▸ Source excerpt:
***

Charles Amos studied Political Theory at The University of Oxford and writes The Musing Individualist Substack.

Rachel Reeves has recently decided to withdraw the winter fuel allowance of £200 for the 10 million pensioners who do not receive pension credit, saving the Treasury approximately £1.4 billion. This is an entirely commendable and courageous move on her part.

Yet I can already hear the united howl of most pensioners against it: ‘I’ve paid in all of my life; I’m entitled to the winter fuel allowance!’ Mainstream politicians are often quick to bend to this form of plea. Should they? No. The average pensioner has not paid in a net sum over their life, and, accepting the welfare state requires redistribution, requires some to get less than they ever paid in. That is the nature of social democracy.

The basic idea behind the mentioned retort of middling pensioners is they should get out of the welfare system what they have paid into it. In addition to this, many believe the state pension system works like an insurance company with each person having their own pot which they build up over time.

Indeed, national insurance and the required payments you make over your life to get a full pension suggest this is the case. In reality, the state pension has always worked via the working population paying for the pensions of older people. William Beveridge’s proposal for a fully funded system was largely brushed aside by the National Insurance Act of 1946 because such a proposal would not have allowed politicians to pay out pensions to those who had not paid in (and gain votes in doing so).

As an Institute for Fiscal Studies report puts it: “Over time, the link between a person’s contributions and the pension income that person receives has become even weaker, as NI rates are now set simply according to the overall budgetary needs and distributional objectives of the government”.

The average pensioner born between 1946 and 1961 has or will receive about £1.20 for every £1 they have paid in. Given Reeves is proposing to take away the winter fuel allowance from 10 million out of 11.4 million receiving it, pensioners should fully accept her proposal, because, they have never paid in enough to warrant having it in the first place.

Instead, Reeves is simply ensuring average pensioners get what they have paid in. I am sure many pensioners will question this evidence given it leads to a conclusion they dislike. Yet simply considering the national debt of £2.5 trillion equating to £37,368 per person shows the average pensioner has taken out more than they have paid in.

To ensure no shred of doubt here it should be noted since 1970 there has only been a budget surplus for five years, meaning, the average taxpayer has not paid in on a net analysis for the vast majority of the fifty years gone.

As the Resolution Foundation notes: “The surplus received by the baby boomers and generations that follow is effectively an additional cost passed onto future generations.” And its future generations will have to bear the cost of such largesse in either higher taxes or fewer services because current spending is simply unsustainable.

***

▸ Dataset section:
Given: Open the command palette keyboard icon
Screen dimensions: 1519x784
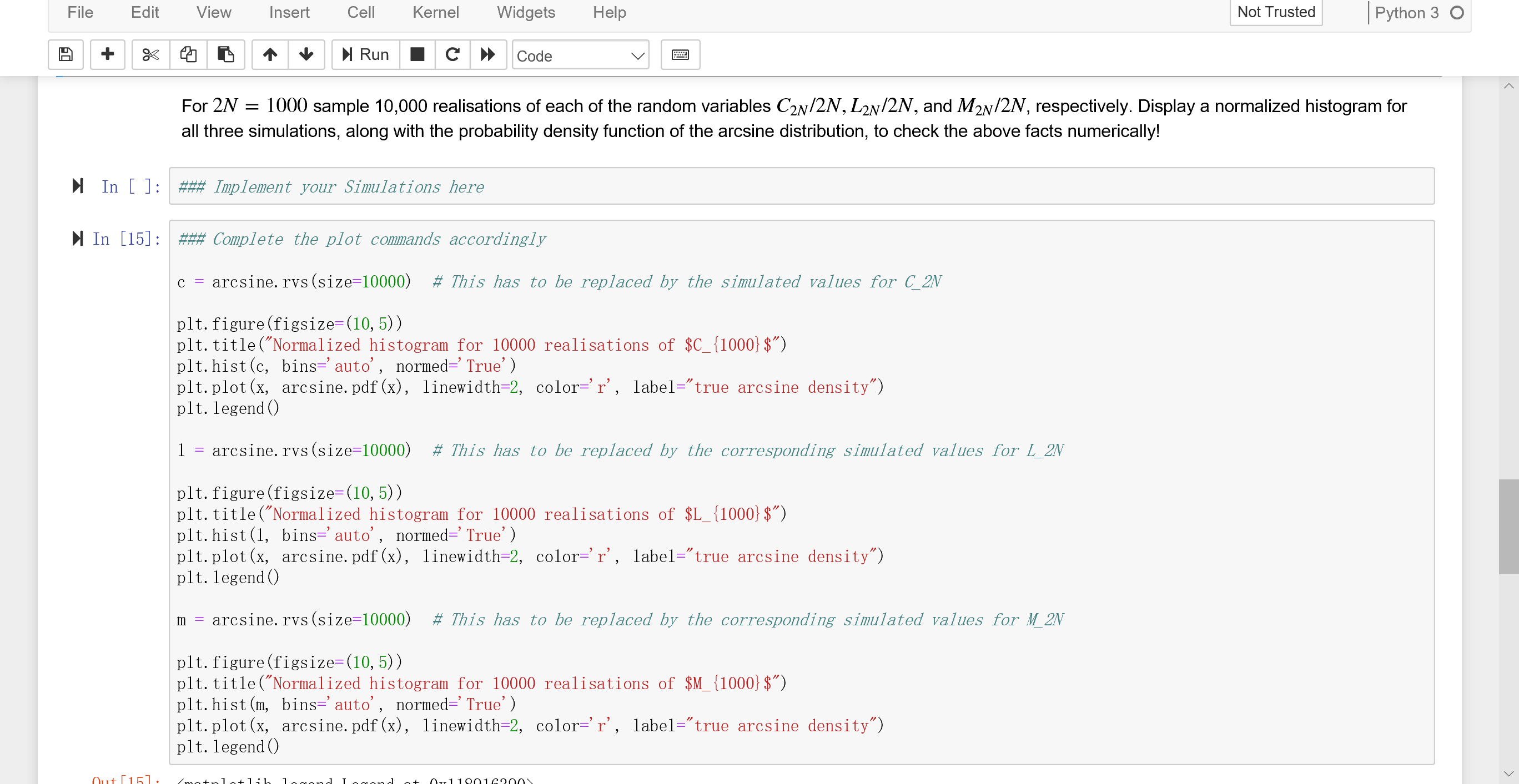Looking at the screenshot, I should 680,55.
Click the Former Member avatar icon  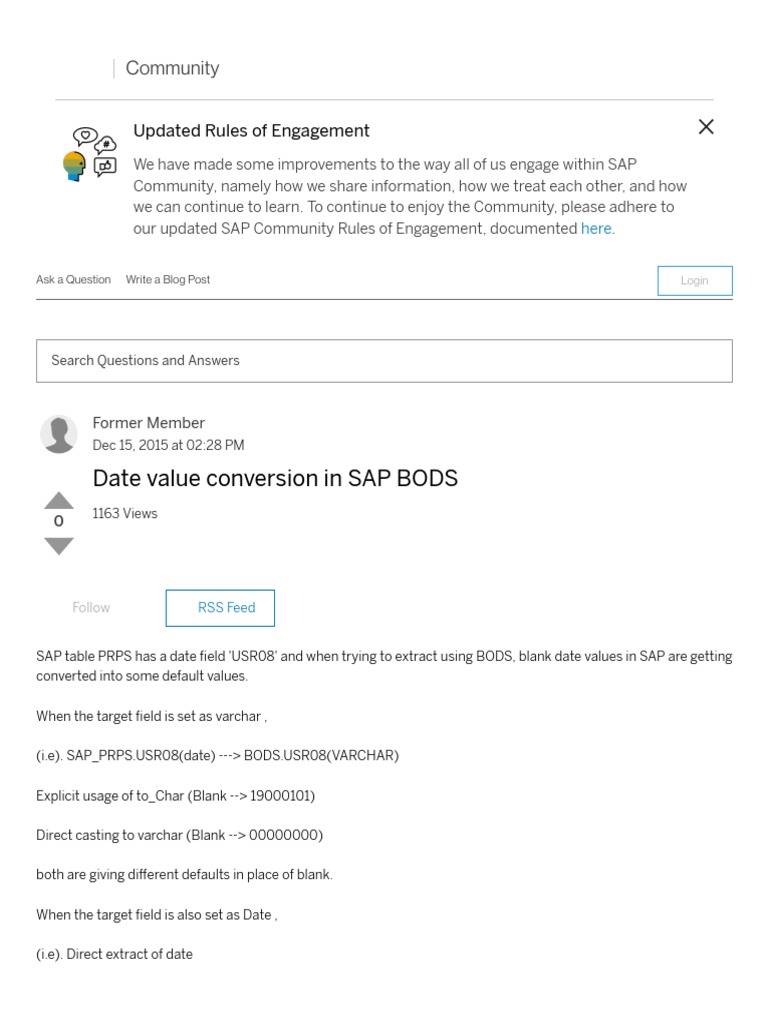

***

Continue the opinion piece on pensioners and the winter fuel allowance from the point where it stops.

Were welfare spending to continue as it does today by 2066 the national debt would be 230 per cent of GDP and debt interest a staggering 9 per cennt of GDP. Removing those unrealistic assumptions confirms something many younger people have always thought, namely, baby boomers have taken the most out of the state and lived up their twilight years on the credit card of tomorrow’s generations.

For the sake of argument though let us accept the 10 million pensioners have net paid in across their lives. Would this warrant them claiming they are entitled to their winter fuel allowance? According to the social democratic beliefs which the vast majority of them hold the answer must surely be ‘no’ as well.

Social democracy mandates redistributing income from the rich to the poor based on alleviating poverty, ensuring equality of opportunity, and reducing inequality. All of these objectives almost necessarily dictate many people will end up with less than they paid in. Given pensioners take no issue with the top 1 per cent of earners paying 29 per cent of income tax, but certainly not receiving 29 per cent of the benefits of it, parity of reasoning dictates they accept what they pay is not necessarily what they ought to get out either.

Many organisations such as the National Pensioners Convention have argued the winter fuel allowance should be kept to ensure pensioners don’t fall into poverty. According to them, two million pensioners are already in poverty which allegedly means they live in “damp, cold homes, washing in cold water and not using the cooker, all to save money”.

Put dramatically this is said to create a choice between heating or eating. Is this the case? Looking at the household expenditure of the bottom quintile of over sixty fives shows they spend 17.8 per cent of their income on recreation, restaurants, hotels, alcohol, and tobacco, so, no.

This equates to about £2,100 a year, meaning, poor pensioners need not reduce their heating or food expenditure at all; instead, they simply need to shave down their leisure expenditure by ten percent. Will there be a small number of exceptions? Of course. The overwhelming majority of pensioners though will not be put into poverty due to this bold policy of Labour.

Although I believe the thinking of social democratic pensioners to be incoherent when it comes to pension policy, I am sympathetic to the idea of reciprocity embodied in their mantra of “I’ve paid in my whole life’”.

This idea of reciprocity should not remain a glib phrase though. Granting people are entitled to what they have paid in and democracy cannot take from this sum – that each person has authority over their own pension sum – then people are entitled to the national insurance payments that constitute that sum too.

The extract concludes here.